▶ [Data]
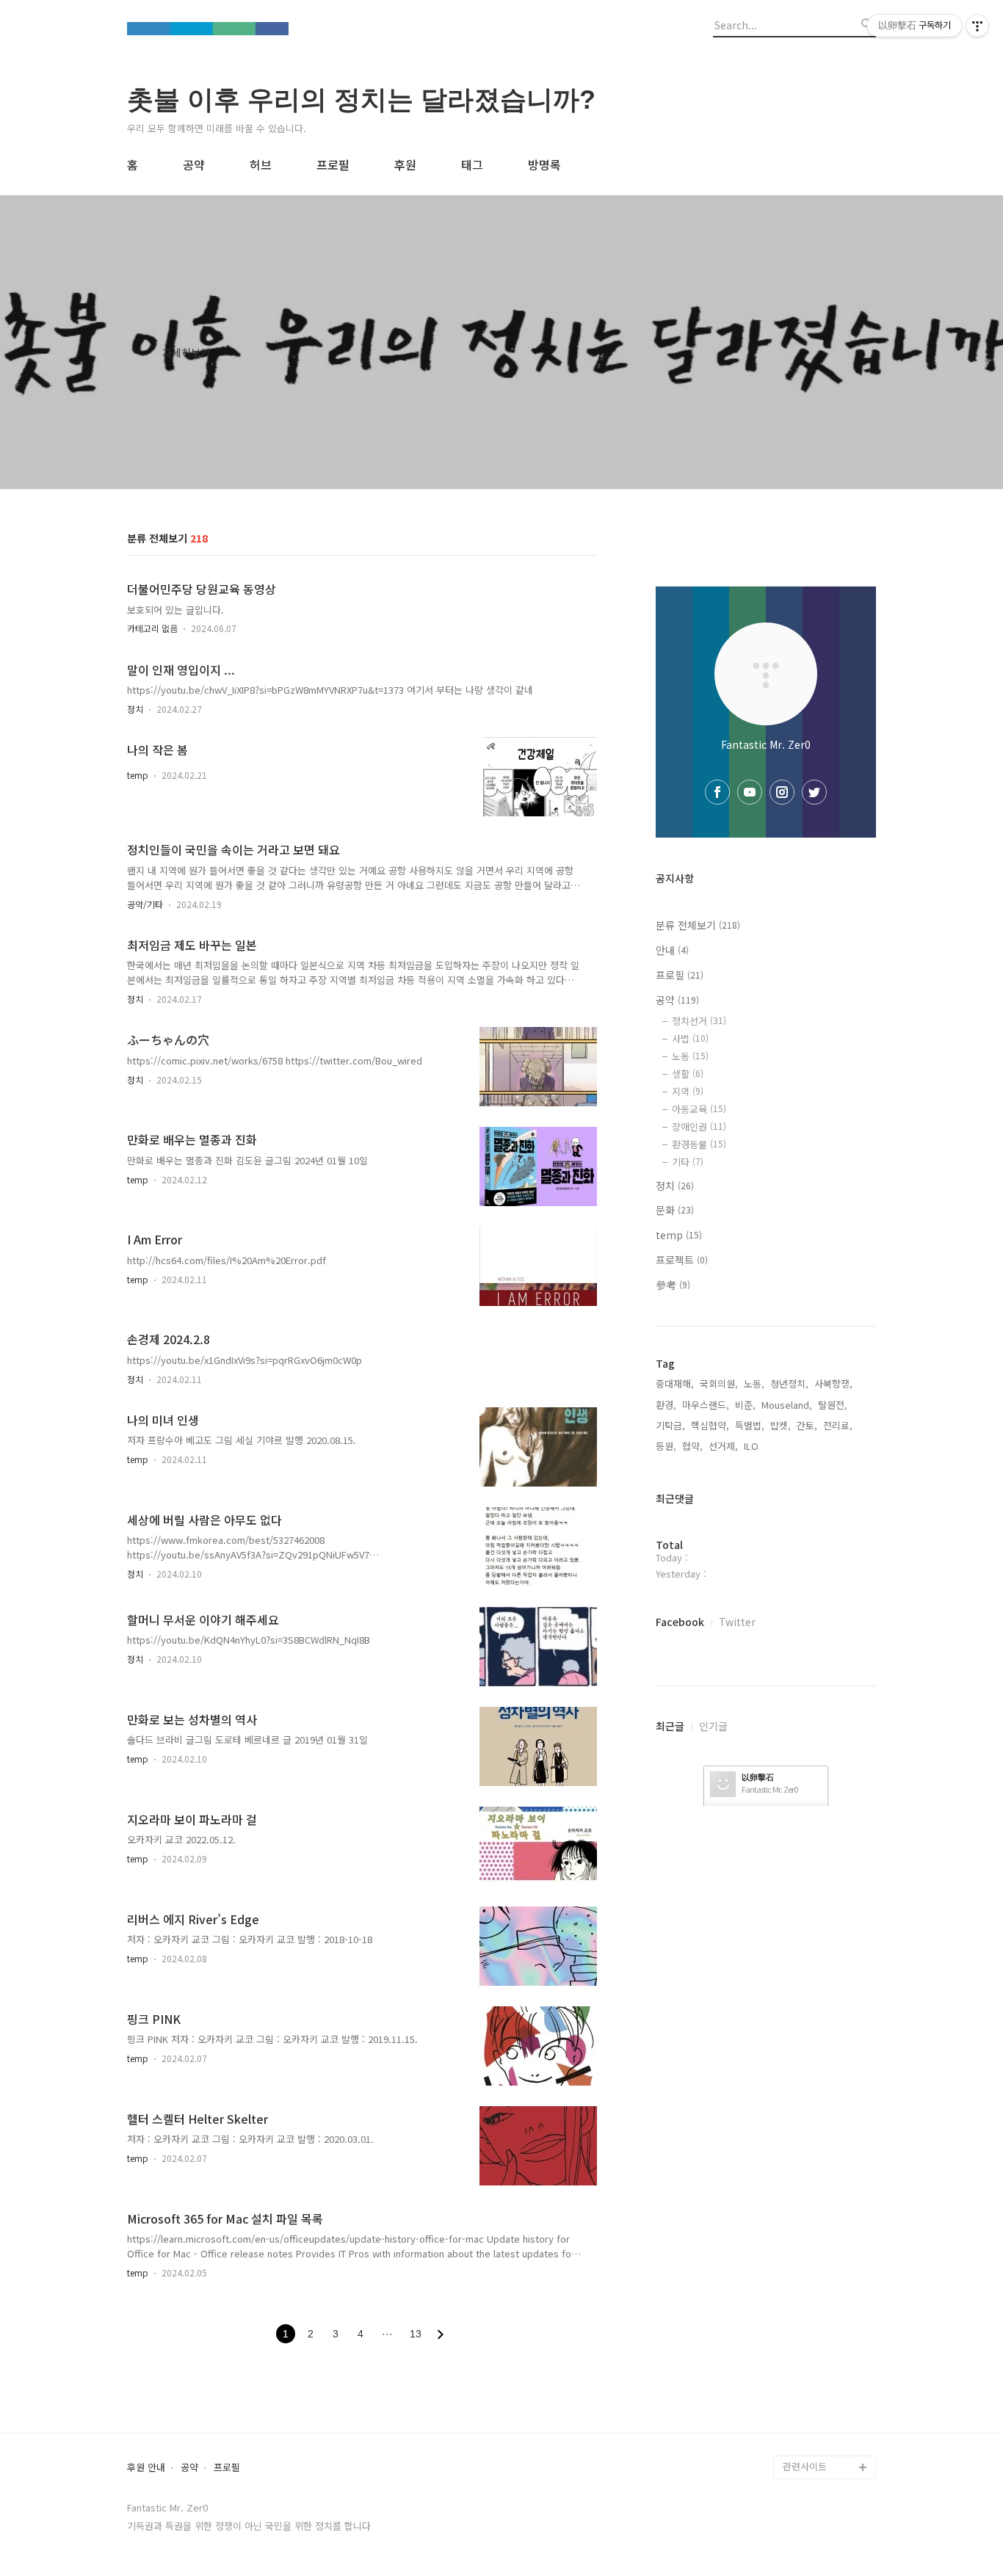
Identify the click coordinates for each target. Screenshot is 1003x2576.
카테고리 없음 (152, 628)
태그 (472, 164)
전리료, (837, 1425)
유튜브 (796, 2350)
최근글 (670, 1726)
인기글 (713, 1726)
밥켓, (780, 1425)
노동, (754, 1383)
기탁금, (670, 1425)
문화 (675, 1209)
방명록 (544, 164)
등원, (666, 1446)
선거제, (723, 1446)
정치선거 (699, 1021)
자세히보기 (186, 352)
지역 (687, 1091)
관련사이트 (805, 2466)
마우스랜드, (705, 1405)
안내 (672, 950)
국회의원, (719, 1383)
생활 (687, 1074)
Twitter (737, 1621)
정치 (135, 709)
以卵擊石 (758, 1777)
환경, (666, 1405)
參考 (673, 1284)
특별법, (749, 1425)
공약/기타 (145, 904)
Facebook (680, 1621)
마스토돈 (801, 2443)
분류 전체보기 (698, 925)
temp (137, 775)
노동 (690, 1056)
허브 (261, 164)
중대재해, (675, 1383)
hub (791, 2326)
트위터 (796, 2396)
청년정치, (789, 1383)
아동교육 (699, 1109)
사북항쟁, (833, 1383)
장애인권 (699, 1126)
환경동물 (699, 1144)
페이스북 (801, 2373)
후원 (405, 164)
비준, (745, 1405)
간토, (807, 1425)
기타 (687, 1162)
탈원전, (832, 1405)
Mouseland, (786, 1405)
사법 (690, 1038)
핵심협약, (710, 1425)
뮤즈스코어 (805, 2420)
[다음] (440, 2334)
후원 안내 (146, 2467)
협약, (692, 1446)
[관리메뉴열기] (977, 26)
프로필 (333, 164)
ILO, (752, 1446)
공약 (194, 164)
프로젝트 (682, 1259)
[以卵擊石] (208, 30)
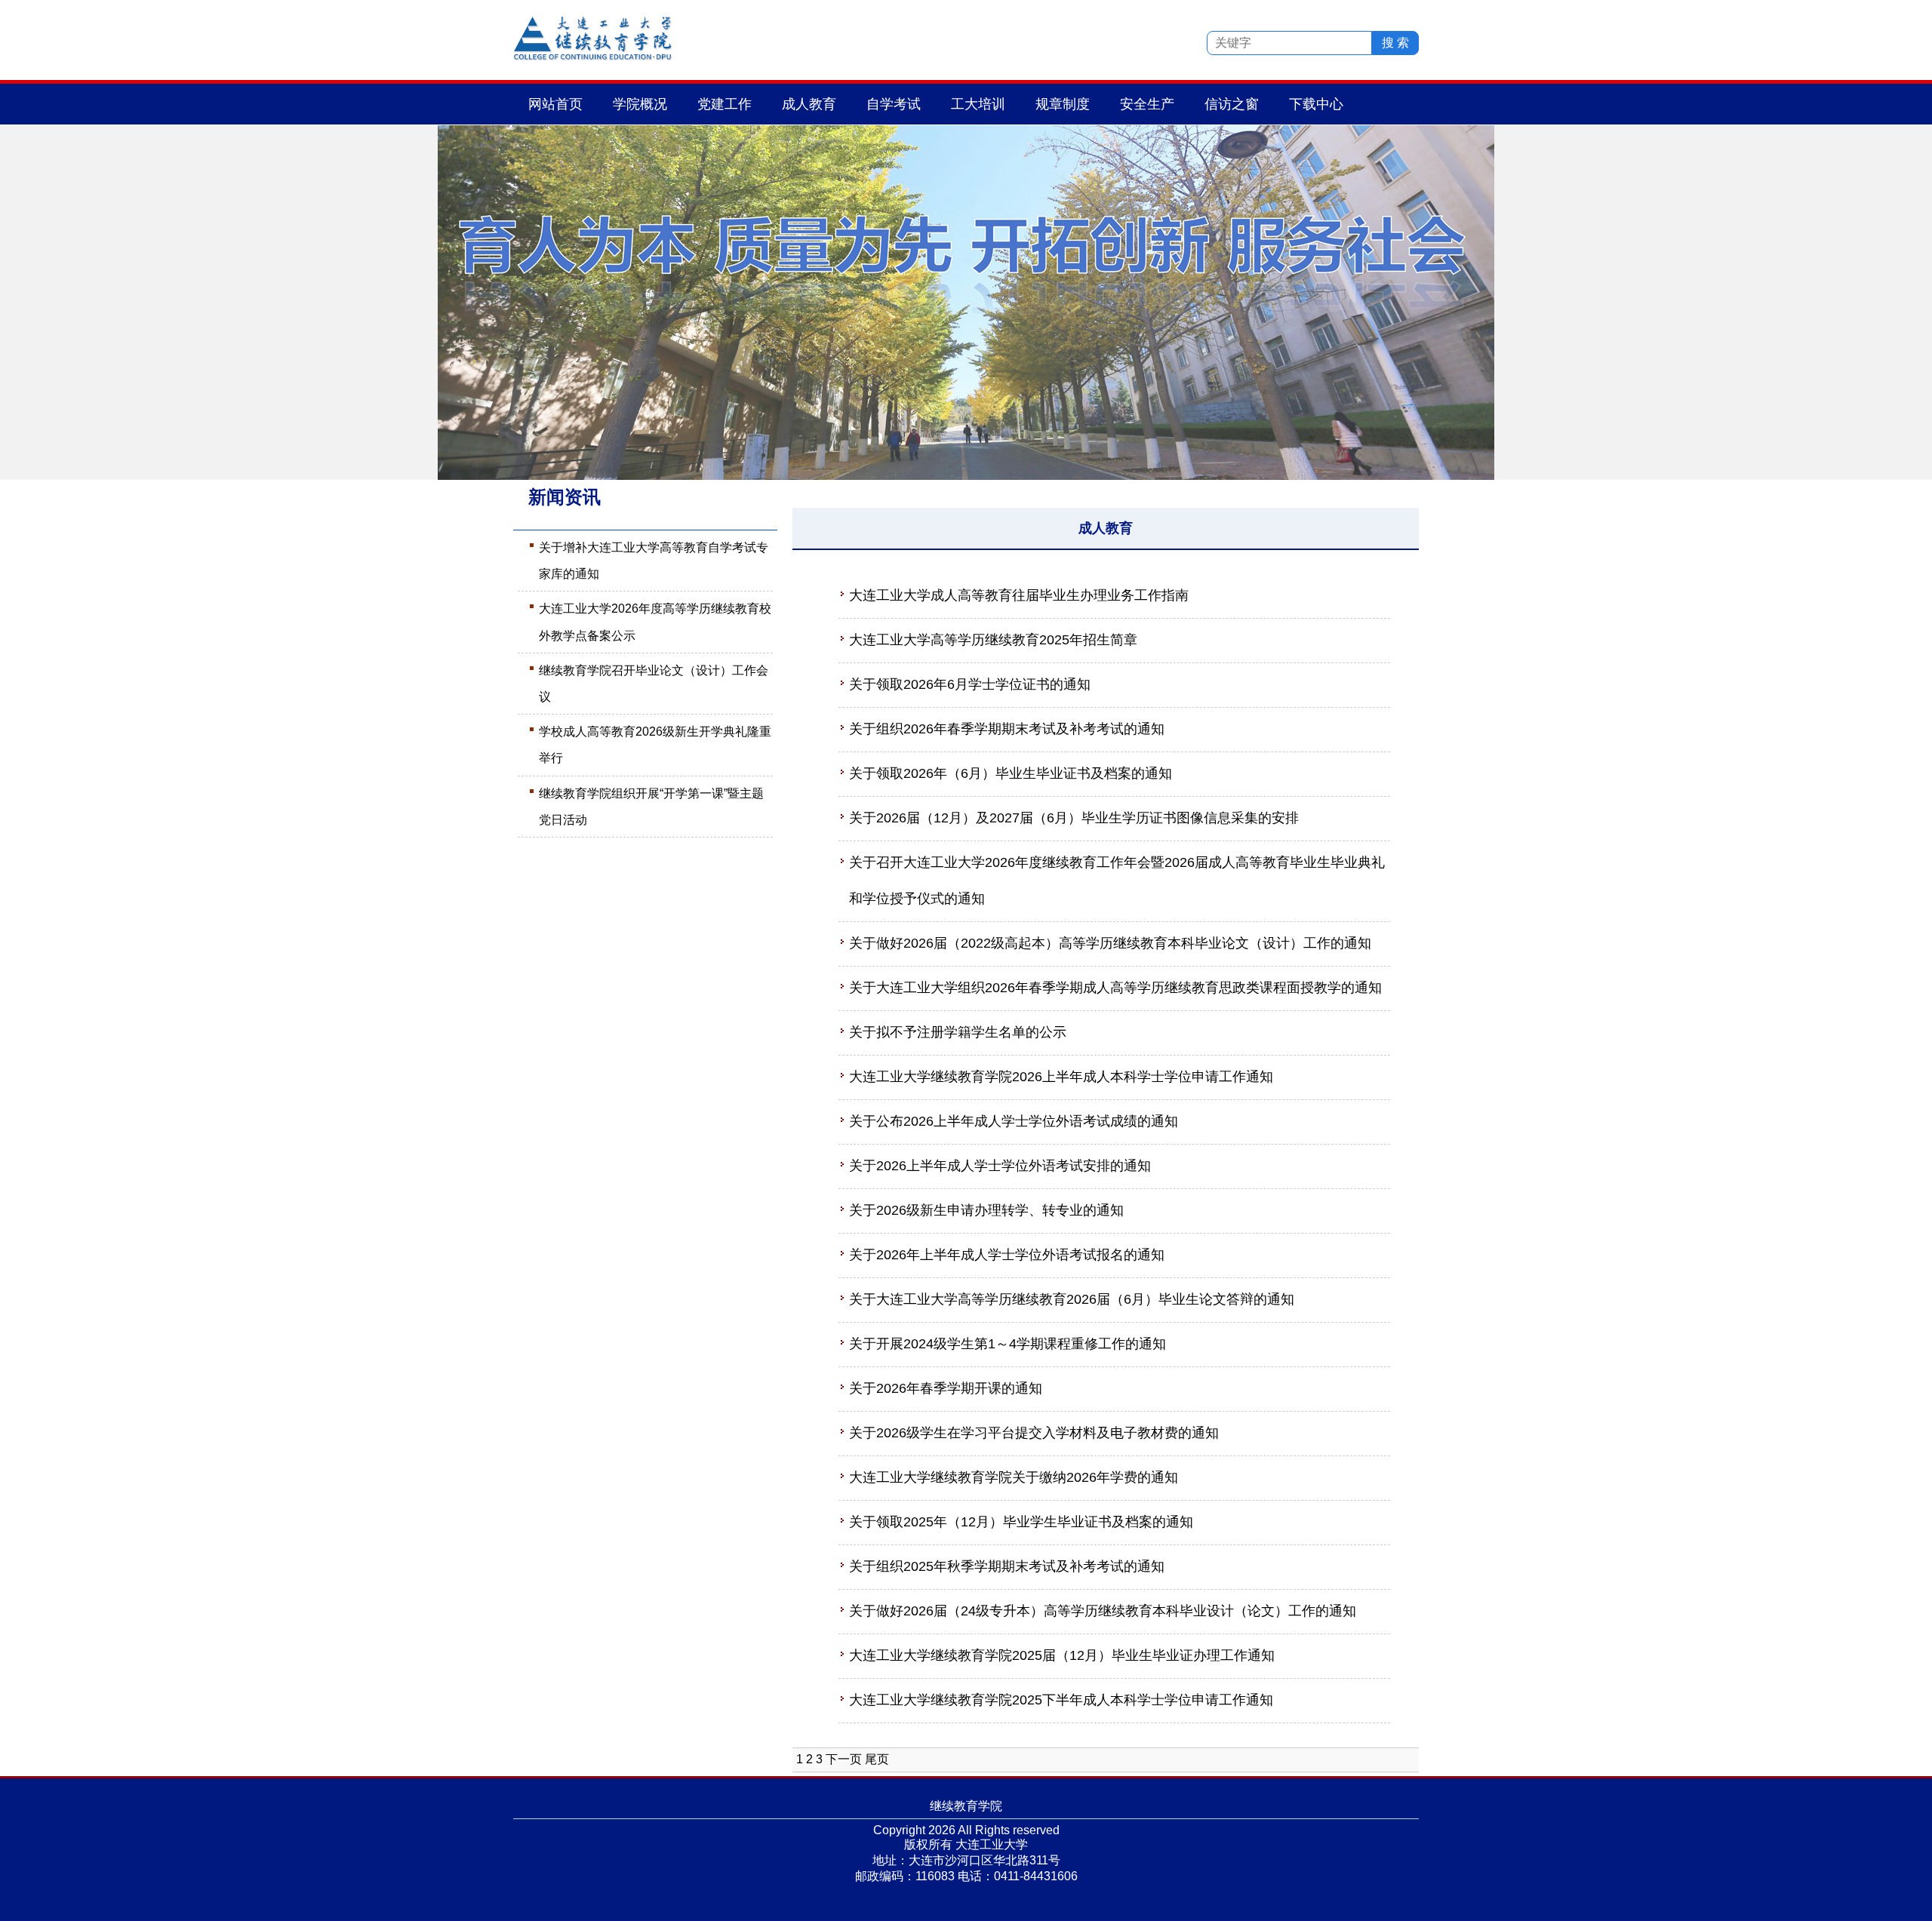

▶ [About this task]
Above are the records. Copy the lines beginning at the one that has "정치 (135, 709)" and ending with the one that has "기타 (687, 1162)", unchanged.

▶ [Task result]
정치 (135, 709)
以卵擊石 (758, 1777)
환경, (666, 1405)
參考 (673, 1284)
특별법, (749, 1425)
공약/기타 (145, 904)
Facebook (680, 1621)
마스토돈 (801, 2443)
분류 전체보기 (698, 925)
temp (137, 775)
노동 (690, 1056)
허브 (261, 164)
중대재해, (675, 1383)
hub (791, 2326)
트위터 (796, 2396)
청년정치, (789, 1383)
아동교육 (699, 1109)
사북항쟁, (833, 1383)
장애인권 (699, 1126)
환경동물 (699, 1144)
페이스북 (801, 2373)
후원 (405, 164)
비준, (745, 1405)
간토, (807, 1425)
기타 (687, 1162)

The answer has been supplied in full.